---------- SUPPLIED RECORDS

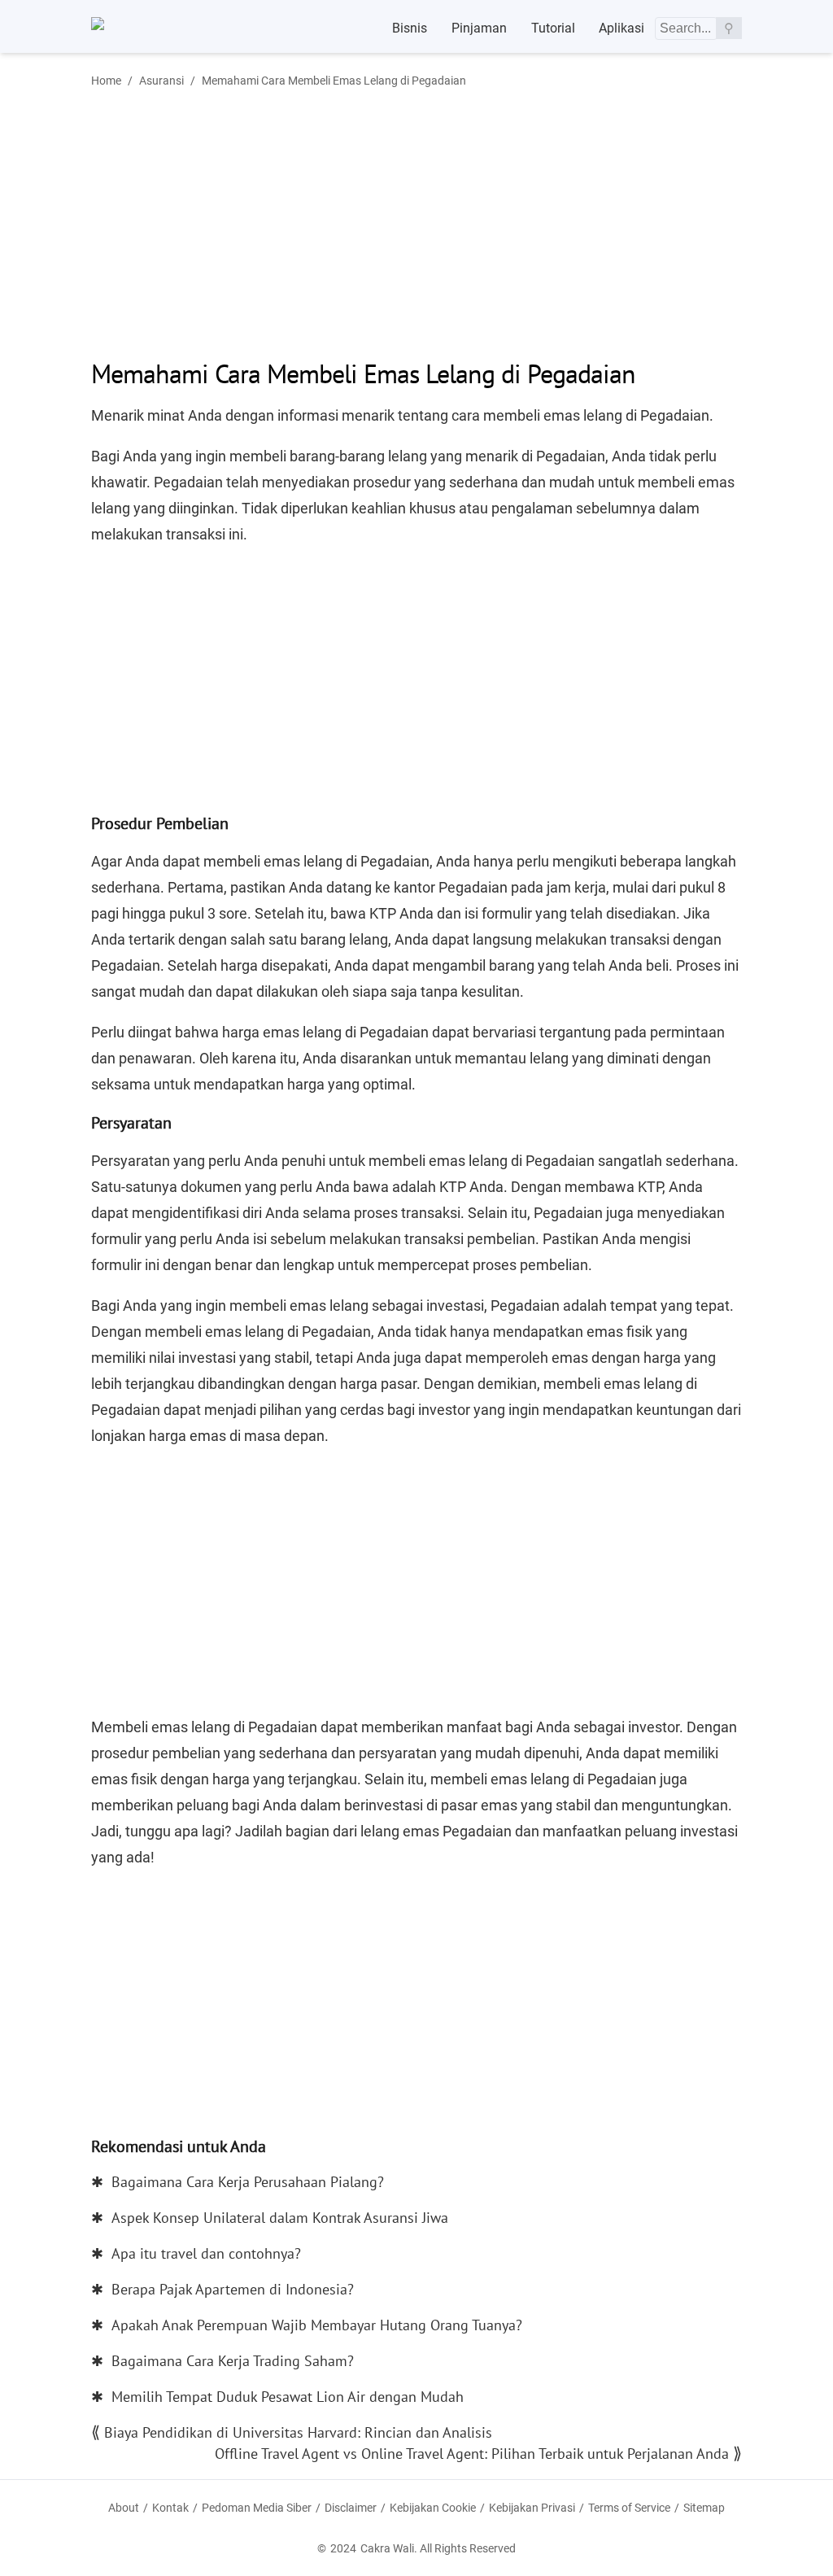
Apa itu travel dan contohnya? (206, 2253)
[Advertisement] (227, 222)
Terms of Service (629, 2507)
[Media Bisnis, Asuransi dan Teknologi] (130, 27)
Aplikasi (621, 28)
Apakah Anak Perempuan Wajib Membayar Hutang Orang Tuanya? (316, 2325)
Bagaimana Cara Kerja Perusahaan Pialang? (247, 2181)
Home (106, 80)
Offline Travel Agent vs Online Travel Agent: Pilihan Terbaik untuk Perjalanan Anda (472, 2453)
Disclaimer (351, 2507)
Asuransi (161, 80)
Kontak (170, 2507)
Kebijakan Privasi (532, 2507)
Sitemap (704, 2507)
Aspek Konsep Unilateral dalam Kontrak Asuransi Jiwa (279, 2217)
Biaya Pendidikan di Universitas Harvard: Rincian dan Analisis (298, 2432)
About (123, 2507)
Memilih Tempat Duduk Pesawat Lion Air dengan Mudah (287, 2396)
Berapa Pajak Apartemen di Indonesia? (232, 2289)
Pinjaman (479, 28)
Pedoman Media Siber (257, 2507)
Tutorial (553, 28)
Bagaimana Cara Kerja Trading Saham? (232, 2360)
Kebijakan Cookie (433, 2507)
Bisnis (409, 28)
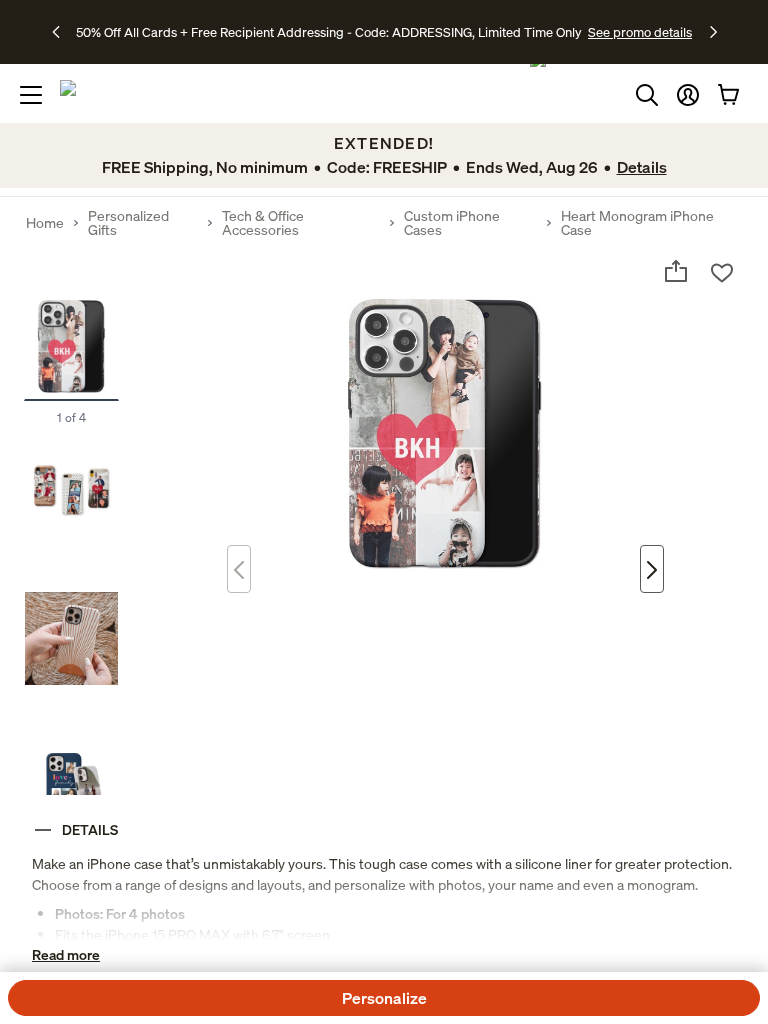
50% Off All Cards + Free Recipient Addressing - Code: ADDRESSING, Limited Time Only (329, 32)
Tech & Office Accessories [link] (263, 223)
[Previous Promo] (62, 32)
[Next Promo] (713, 32)
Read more (66, 954)
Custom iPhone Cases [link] (452, 223)
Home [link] (45, 223)
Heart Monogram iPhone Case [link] (637, 223)
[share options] (676, 271)
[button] (688, 95)
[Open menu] (31, 95)
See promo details (640, 32)
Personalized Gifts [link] (128, 223)
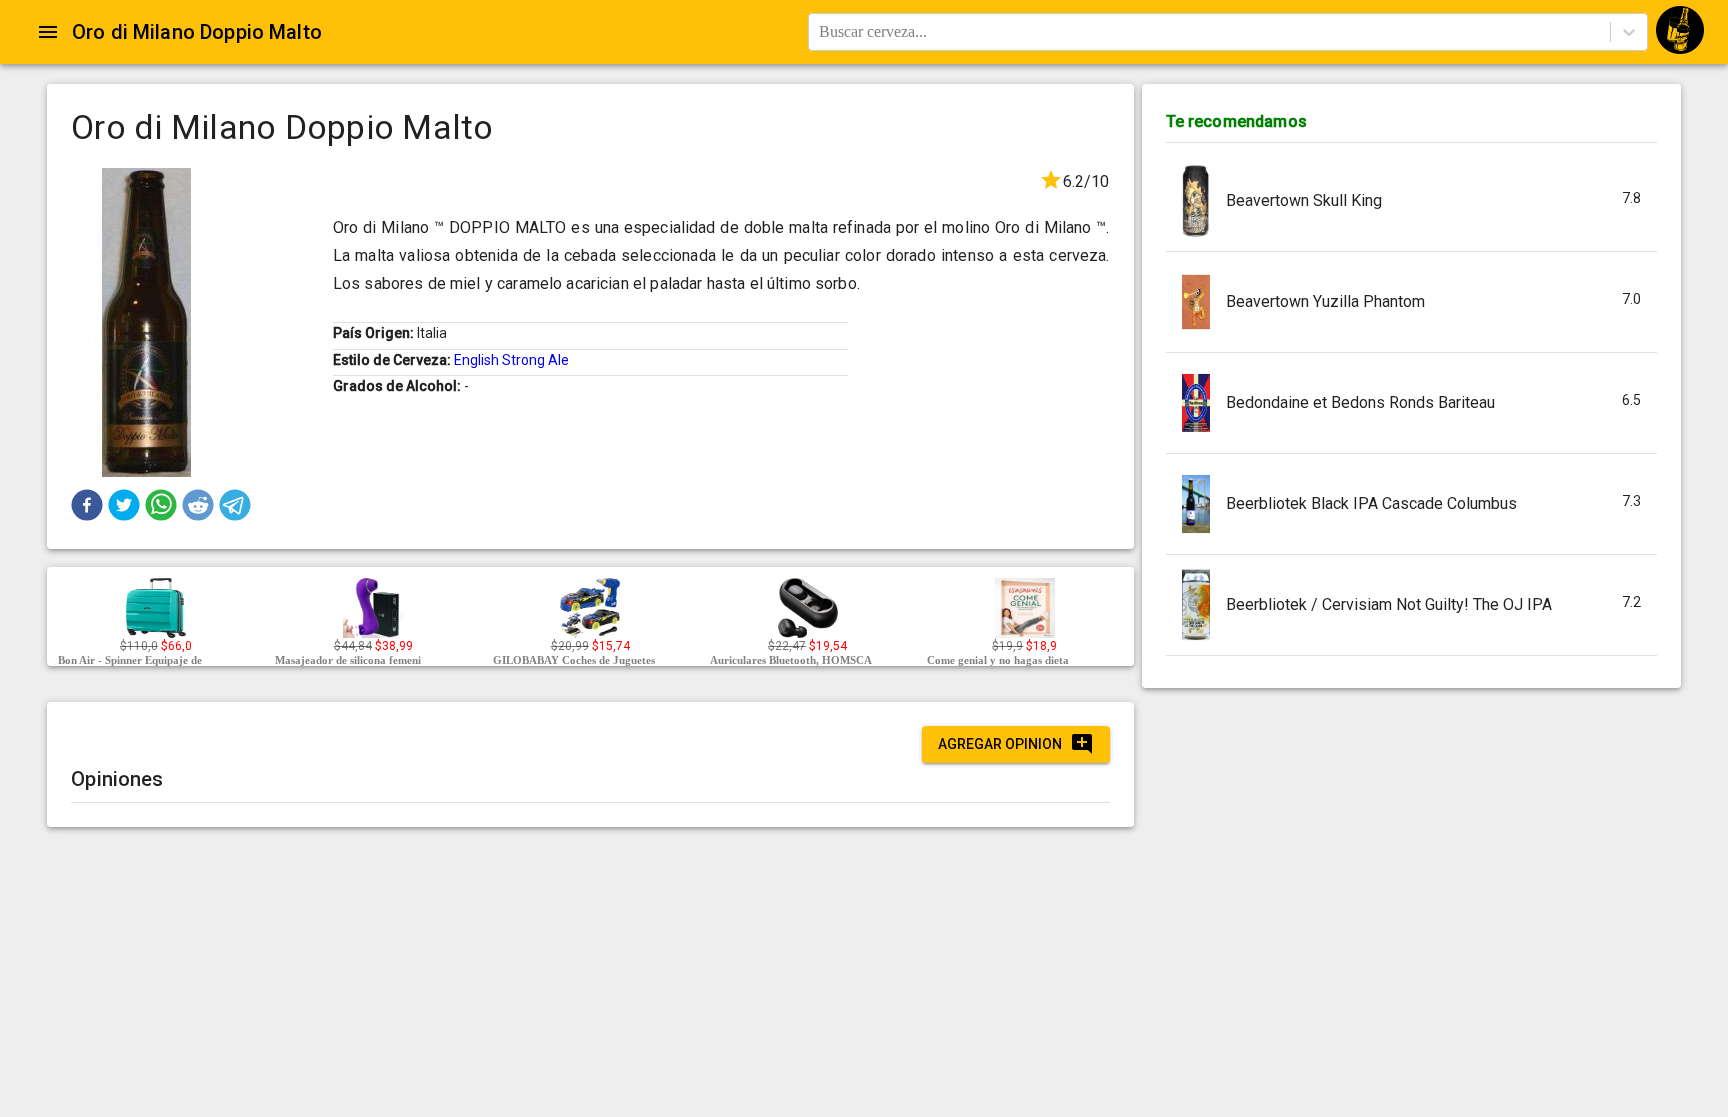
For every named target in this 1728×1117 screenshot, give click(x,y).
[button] (87, 505)
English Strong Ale (511, 360)
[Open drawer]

--------------------

From the line containing "See promo details (640, 32)" down to the last line of the records above, repeat every line exactly and nothing else, dropping any pictures.

- [ANSWER]:
See promo details (640, 32)
Personalized Gifts [link] (128, 223)
For every named target in this 1728×1117 screenshot, give click(x,y).
[button] (87, 505)
English Strong Ale (511, 360)
[Open drawer]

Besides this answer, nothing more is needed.